Re: [GIT PULL] Load keys from signed PE binaries

From: Matthew Garrett
Date: Mon Feb 25 2013 - 23:58:00 EST

On Mon, Feb 25, 2013 at 08:31:08PM -0800, Linus Torvalds wrote:
> On Mon, Feb 25, 2013 at 7:48 PM, Matthew Garrett <mjg59@xxxxxxxxxxxxx> wrote:
> >
> > Our users want to be able to boot Linux. If Microsoft blacklist a
> > distribution's bootloader, that user isn't going to be able to boot
> > Linux any more. How does that benefit our users?
> How does bringing up an unlikely and bogus scenario - and when people
> call you on it, just double down on it - help users?
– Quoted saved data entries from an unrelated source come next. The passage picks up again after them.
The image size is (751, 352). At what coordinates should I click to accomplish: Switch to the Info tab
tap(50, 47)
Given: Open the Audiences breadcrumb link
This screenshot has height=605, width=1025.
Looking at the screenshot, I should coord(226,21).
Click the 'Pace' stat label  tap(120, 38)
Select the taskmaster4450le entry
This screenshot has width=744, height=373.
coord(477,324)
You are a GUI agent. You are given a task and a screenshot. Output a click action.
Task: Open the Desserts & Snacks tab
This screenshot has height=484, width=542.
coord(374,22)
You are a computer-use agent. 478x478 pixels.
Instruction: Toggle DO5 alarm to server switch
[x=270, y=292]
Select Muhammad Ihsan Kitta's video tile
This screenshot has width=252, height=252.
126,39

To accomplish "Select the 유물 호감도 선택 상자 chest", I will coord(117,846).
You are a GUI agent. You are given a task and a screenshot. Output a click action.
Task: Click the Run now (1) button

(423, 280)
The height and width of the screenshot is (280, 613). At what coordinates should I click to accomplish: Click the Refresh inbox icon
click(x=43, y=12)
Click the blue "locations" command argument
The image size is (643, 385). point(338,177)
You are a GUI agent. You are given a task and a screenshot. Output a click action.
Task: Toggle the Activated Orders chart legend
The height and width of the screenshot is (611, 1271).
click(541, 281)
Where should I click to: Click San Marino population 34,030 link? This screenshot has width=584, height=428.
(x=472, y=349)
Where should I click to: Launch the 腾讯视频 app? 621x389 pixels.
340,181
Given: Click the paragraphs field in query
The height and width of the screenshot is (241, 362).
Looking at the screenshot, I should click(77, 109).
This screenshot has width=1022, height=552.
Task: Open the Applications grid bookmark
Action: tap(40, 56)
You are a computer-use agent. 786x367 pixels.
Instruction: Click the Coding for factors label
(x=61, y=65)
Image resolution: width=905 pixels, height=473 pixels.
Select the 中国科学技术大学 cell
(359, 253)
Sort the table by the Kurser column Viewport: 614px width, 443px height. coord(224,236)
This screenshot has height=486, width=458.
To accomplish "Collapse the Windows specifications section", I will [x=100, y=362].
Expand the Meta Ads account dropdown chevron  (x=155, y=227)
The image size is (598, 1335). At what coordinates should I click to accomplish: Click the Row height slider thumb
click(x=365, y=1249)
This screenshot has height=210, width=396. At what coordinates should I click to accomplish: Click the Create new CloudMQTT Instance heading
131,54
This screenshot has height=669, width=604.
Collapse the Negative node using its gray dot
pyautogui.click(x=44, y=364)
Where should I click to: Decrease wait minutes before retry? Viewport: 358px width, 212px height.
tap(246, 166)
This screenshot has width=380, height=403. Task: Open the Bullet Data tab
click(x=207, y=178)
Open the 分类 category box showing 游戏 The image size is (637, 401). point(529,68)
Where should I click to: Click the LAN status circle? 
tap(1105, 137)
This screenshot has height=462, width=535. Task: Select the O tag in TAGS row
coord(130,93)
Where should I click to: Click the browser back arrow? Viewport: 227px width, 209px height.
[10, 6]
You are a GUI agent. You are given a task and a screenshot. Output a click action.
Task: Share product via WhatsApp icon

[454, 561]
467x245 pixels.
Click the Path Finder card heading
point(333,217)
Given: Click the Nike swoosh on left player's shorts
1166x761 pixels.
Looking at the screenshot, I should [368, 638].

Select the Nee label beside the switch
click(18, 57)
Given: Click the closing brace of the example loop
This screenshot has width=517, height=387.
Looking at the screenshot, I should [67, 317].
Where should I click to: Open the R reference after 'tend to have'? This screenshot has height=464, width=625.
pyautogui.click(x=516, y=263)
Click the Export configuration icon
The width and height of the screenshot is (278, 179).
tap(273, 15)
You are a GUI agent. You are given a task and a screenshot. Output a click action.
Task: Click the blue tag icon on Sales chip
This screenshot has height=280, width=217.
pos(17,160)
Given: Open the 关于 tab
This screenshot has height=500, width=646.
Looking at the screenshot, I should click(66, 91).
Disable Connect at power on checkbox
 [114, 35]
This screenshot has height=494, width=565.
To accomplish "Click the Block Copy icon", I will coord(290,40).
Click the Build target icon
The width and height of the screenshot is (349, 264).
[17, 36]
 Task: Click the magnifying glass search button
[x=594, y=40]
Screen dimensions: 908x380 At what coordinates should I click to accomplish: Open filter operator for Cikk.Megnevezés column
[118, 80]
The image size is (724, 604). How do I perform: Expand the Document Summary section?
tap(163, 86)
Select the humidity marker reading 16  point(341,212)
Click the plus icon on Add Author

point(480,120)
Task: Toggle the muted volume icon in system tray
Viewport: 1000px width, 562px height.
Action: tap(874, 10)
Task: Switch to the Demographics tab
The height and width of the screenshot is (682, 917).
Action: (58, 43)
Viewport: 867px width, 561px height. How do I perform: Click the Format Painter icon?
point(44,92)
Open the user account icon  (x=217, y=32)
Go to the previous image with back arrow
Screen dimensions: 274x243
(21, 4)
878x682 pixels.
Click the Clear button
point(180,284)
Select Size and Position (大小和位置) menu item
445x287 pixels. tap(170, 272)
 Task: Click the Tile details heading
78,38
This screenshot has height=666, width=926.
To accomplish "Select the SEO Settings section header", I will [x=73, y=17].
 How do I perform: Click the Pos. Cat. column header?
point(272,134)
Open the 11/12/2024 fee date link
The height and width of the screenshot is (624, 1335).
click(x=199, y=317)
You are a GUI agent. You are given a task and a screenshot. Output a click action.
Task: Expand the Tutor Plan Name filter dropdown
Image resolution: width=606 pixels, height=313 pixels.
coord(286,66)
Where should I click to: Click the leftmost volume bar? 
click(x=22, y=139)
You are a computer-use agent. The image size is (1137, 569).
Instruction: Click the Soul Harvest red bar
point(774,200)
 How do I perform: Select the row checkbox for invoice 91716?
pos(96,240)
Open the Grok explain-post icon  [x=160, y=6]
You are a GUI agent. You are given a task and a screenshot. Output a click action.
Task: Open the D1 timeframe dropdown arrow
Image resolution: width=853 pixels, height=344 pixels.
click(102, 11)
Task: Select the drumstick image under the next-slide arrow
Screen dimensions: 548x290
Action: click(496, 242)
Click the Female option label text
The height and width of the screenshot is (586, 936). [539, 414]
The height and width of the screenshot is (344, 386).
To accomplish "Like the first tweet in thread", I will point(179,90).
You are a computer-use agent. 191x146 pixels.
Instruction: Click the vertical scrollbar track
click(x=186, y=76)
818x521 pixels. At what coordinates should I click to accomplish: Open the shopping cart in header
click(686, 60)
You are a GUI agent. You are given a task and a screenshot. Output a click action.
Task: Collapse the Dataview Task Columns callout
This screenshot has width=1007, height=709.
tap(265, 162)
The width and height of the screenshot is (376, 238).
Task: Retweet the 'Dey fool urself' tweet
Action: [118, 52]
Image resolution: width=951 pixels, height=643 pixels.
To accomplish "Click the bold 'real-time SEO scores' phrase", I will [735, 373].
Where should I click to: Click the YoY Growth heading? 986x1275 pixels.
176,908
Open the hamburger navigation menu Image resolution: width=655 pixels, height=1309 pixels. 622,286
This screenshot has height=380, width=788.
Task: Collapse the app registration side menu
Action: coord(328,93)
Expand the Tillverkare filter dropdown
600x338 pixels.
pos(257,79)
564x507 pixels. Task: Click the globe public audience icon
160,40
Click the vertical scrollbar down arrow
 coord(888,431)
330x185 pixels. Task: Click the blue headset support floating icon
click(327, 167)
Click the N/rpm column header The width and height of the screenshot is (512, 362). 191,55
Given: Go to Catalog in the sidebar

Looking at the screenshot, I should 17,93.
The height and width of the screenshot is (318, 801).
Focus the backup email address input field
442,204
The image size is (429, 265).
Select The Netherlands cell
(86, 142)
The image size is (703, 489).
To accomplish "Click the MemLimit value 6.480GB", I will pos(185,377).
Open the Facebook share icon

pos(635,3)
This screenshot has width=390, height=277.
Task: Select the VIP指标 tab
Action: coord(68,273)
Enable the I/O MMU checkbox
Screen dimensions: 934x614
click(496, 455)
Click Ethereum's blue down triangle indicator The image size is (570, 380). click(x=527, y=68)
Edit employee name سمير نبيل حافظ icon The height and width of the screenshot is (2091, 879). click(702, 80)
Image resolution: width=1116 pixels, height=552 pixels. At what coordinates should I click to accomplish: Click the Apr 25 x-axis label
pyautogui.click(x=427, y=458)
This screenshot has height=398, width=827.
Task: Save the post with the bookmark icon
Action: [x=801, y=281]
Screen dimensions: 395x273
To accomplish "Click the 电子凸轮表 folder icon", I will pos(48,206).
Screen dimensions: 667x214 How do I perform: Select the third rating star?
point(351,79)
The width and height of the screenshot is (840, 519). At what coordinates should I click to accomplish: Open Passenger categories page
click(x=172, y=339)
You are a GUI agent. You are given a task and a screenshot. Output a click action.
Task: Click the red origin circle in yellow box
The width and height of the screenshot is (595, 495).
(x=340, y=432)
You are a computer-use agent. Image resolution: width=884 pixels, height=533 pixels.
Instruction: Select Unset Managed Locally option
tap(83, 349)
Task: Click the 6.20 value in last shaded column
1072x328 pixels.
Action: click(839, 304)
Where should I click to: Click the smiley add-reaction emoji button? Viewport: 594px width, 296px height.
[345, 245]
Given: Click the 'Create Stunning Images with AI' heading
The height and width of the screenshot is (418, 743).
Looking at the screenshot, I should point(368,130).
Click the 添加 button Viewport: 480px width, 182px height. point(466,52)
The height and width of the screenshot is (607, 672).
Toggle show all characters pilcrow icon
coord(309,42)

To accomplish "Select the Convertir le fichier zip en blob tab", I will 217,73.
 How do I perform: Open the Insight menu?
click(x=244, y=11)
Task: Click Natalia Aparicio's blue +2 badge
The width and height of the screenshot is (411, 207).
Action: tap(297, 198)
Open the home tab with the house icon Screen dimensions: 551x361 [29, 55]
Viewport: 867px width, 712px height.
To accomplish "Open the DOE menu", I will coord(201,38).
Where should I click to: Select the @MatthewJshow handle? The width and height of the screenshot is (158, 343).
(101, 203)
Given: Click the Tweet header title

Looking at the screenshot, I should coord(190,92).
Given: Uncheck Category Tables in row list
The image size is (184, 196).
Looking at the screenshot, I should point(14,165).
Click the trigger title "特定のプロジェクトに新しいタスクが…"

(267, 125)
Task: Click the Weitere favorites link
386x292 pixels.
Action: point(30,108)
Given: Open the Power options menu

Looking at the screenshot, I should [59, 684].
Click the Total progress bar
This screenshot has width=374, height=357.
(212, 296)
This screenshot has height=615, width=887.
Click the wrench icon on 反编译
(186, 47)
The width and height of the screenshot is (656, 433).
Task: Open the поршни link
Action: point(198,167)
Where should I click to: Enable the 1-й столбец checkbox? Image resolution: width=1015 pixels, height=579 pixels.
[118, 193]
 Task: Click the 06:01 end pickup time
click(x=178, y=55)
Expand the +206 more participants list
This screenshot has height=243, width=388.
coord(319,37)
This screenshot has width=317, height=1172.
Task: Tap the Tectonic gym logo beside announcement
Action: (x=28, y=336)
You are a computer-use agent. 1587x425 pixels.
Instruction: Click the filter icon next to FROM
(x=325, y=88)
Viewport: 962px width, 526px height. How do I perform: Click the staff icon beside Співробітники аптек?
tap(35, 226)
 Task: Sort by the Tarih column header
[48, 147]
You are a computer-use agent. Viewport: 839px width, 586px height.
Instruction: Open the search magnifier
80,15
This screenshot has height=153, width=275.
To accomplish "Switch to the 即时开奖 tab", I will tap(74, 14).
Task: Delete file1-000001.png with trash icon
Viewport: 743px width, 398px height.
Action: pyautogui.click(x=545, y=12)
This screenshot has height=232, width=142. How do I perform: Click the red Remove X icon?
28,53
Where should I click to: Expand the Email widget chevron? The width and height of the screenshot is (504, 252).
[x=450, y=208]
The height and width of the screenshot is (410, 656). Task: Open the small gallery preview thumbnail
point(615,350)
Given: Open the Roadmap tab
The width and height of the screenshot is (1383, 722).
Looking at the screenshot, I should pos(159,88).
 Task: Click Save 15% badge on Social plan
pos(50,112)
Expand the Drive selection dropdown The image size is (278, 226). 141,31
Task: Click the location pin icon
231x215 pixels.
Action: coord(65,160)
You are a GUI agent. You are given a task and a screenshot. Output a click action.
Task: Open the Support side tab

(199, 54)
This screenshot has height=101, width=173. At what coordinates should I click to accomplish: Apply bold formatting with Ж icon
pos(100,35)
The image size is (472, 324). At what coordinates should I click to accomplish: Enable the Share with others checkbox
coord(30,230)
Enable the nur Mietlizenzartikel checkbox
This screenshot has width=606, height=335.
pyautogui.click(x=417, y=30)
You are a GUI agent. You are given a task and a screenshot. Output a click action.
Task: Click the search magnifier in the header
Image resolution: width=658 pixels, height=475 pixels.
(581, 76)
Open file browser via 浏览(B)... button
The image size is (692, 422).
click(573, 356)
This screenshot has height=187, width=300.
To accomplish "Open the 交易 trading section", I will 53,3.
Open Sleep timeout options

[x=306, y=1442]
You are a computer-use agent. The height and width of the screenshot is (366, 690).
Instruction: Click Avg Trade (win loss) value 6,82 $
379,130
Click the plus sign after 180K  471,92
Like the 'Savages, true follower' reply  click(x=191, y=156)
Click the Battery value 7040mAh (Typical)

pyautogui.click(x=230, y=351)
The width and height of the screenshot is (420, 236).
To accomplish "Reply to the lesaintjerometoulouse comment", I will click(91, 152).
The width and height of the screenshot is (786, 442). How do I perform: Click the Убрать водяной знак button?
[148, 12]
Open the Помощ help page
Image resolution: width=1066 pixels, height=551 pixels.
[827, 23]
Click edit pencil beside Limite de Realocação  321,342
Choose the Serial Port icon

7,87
What's unlikely or bogus about it? There's incentive to breach the
Secure Boot trust model, and to do that you need signed code that'll run
unsigned code in ring 0. Why would the black hats bother finding more
subtle exploits if they can just write a new kexec loader?

> - a distro should sign its own modules AND NOTHING ELSE by default.
> And it damn well shouldn't allow any other modules to be loaded at all
> by default, because why the f*ck should it? And what the hell should a
> microsoft signature have to do with *anything*?

So far? Nothing.

> - before loading any third-party module, you'd better make sure you
> ask the user for permission. On the console. Not using keys. Nothing
> like that. Keys will be compromised. Try to limit the damage, but more
> importantly, let the user be in control.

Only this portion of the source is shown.